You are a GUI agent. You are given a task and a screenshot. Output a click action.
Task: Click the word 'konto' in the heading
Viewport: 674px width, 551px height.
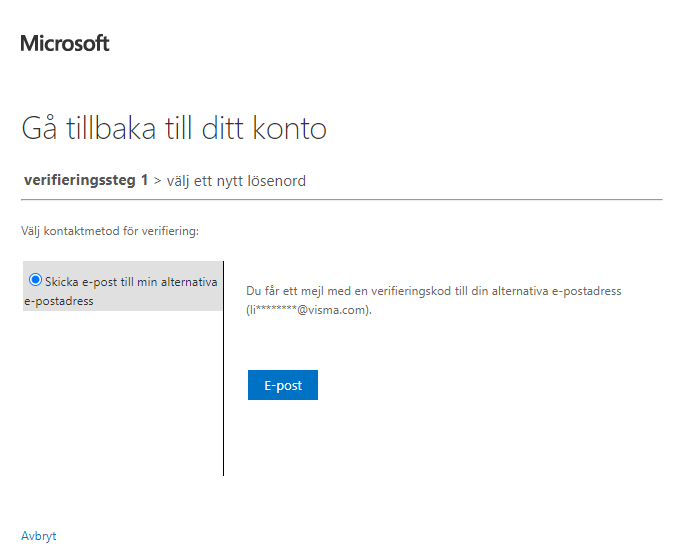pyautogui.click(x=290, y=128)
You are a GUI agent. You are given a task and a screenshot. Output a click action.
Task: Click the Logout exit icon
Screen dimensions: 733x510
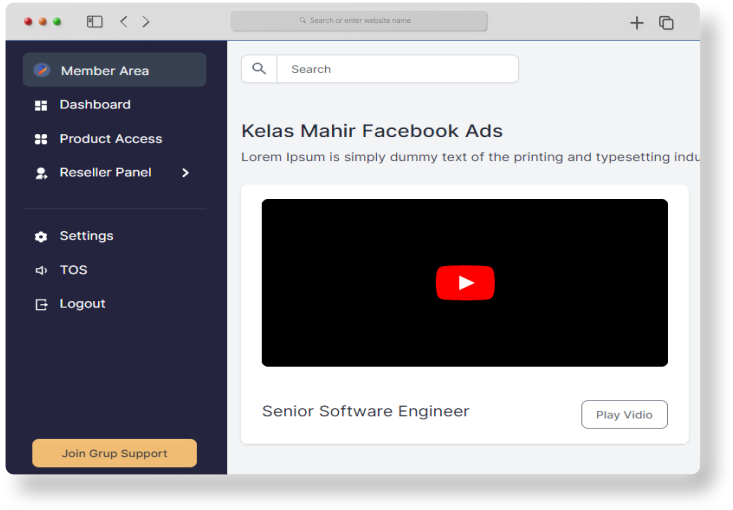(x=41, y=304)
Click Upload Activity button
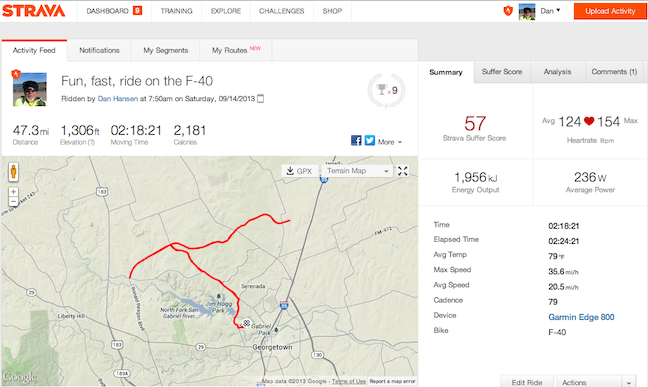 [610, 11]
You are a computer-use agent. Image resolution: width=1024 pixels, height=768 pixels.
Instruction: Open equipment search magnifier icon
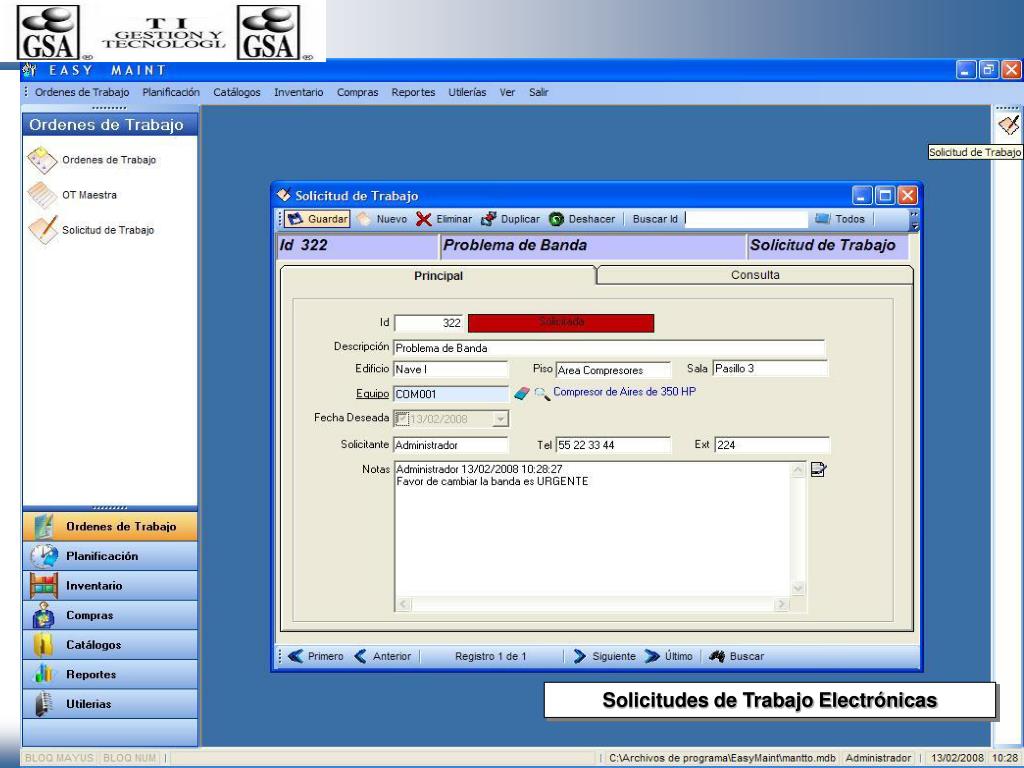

----

- [Problem details]: The entries above, every one of them, should be retyped exactly, with no pictures carried over.

- [Output]:
You are a GUI agent. You are given a task and a screenshot. Output a click action.
Task: Click the word 'konto' in the heading
Viewport: 674px width, 551px height.
pyautogui.click(x=290, y=128)
You are a GUI agent. You are given a task and a screenshot. Output a click action.
Task: Click the Logout exit icon
Screen dimensions: 733x510
(x=41, y=304)
Click Upload Activity button
 [610, 11]
You are a computer-use agent. Image resolution: width=1024 pixels, height=768 pixels.
Instruction: Open equipment search magnifier icon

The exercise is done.